> The problem: In the records below, pick out all lines containing the word "Given".

BEGIN

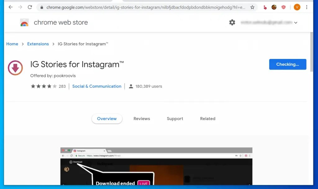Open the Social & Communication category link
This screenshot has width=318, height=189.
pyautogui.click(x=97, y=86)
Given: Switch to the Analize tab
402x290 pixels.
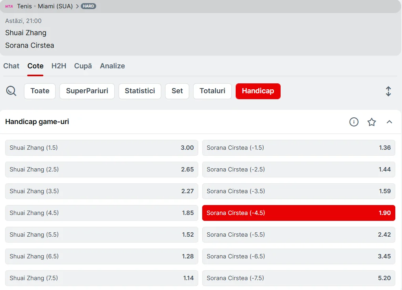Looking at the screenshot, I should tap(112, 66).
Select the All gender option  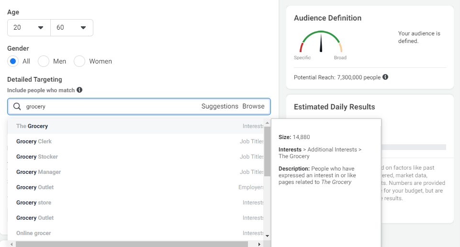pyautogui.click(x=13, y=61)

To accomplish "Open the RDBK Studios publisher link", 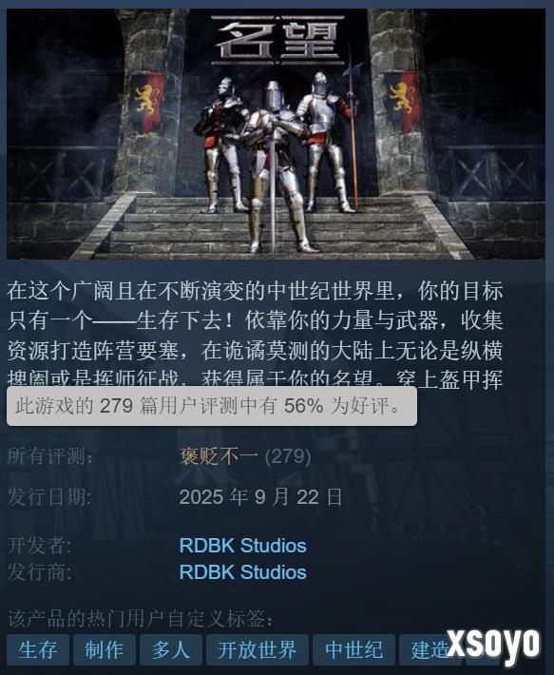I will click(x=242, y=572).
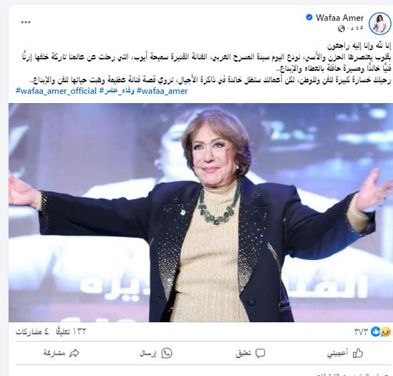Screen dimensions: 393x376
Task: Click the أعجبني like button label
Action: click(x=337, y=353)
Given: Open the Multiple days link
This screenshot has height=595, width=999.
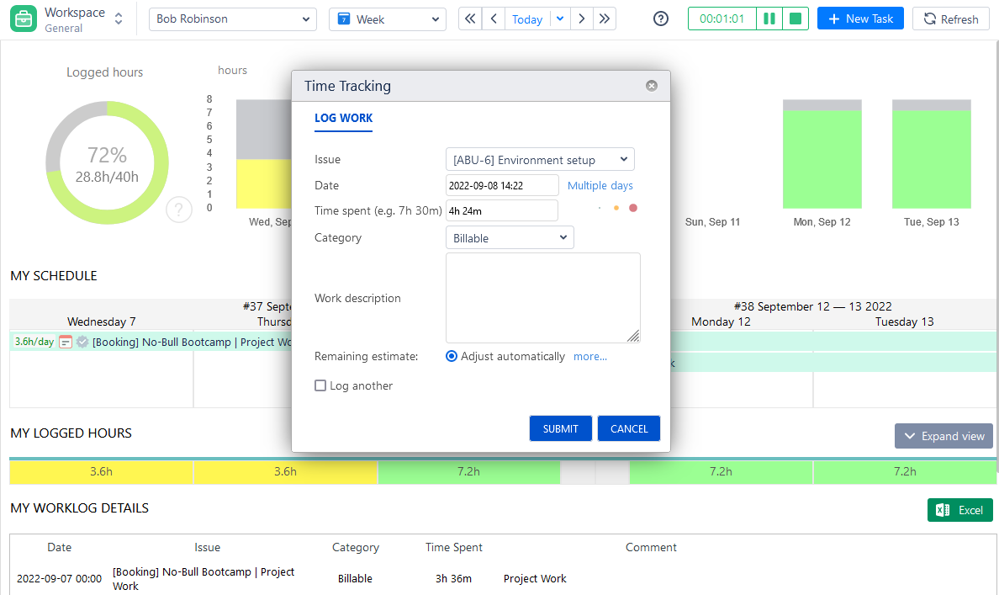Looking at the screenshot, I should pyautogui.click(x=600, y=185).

END

> Output of the task:
Given: Switch to the Analize tab
Given: Open the Multiple days link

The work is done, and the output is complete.